──────── Excerpted text

The Zaward twin towers chip set cooler would work as well. My thought on that one was to just not use the middle tower and only the outer. Whichever one you use just depends on whether or not you need to use whichever slots they might occupy.

And of course the Thermaltake Extreme Spirit II will work just like the one I modded onto my 650i board. That little cooler is amazing for it's size. The ONLY reason I didn't use it this time is because it is solid copper and would not match. If you do use that one, I'll send you the bracket I made for it to mount the thing. It would work with that cooler well on for that mod, but not the other two as their heat pipes are in the way.

Let me know if you have any questions or if you would like to see all my pictures. I am really excited to see more people taking this type of mod on! Good luck!!! And be sure to let me know when you get going on your mod.

────────────────
──────── Data segment

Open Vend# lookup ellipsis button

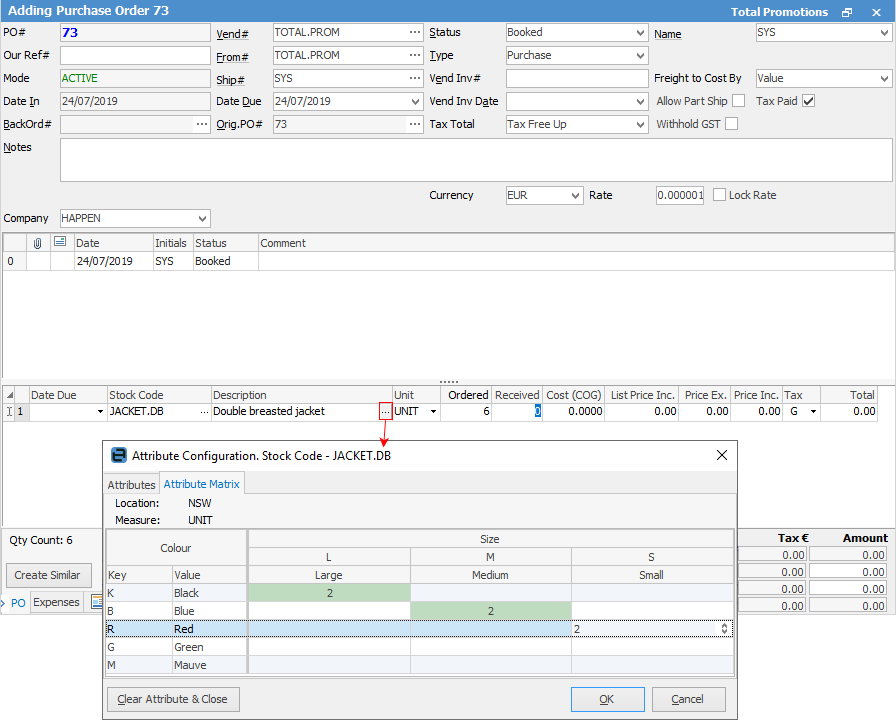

────────────────

■ **Challenges**:
1 - In the forum post about chipset coolers, why didn't the poster use the Thermaltake Extreme Spirit II this time?
2 - Continue the forum post about chipset coolers from its final sentence.

■ **Answers by task**:
1 - It is solid copper and would not match.

2 -
----------



## Lord Xeb

Quote:



Originally Posted by *low strife*


Wow dude... Holly ****. Incredible work, truly incredible. I would certainly never try something on that scale. Very nice documentation too.

Great job!


Very same came from my mount as well.... but more with an F


----------



## Paraleyes

Quote:



Originally Posted by *low strife*


Wow dude... Holly ****. Incredible work, truly incredible. I would certainly never try something on that scale. Very nice documentation too.

Great job!



Quote:



Originally Posted by *Lord Xeb*


Very same came from my mount as well.... but more with an F


Thanks a million guys! There really wasn't anything too difficult about the whole project other than making the time for it. The hours sure did pile up by the time I was done.

Those types of remarks sure do help reflect the pride I have in making it my own. Thanks again!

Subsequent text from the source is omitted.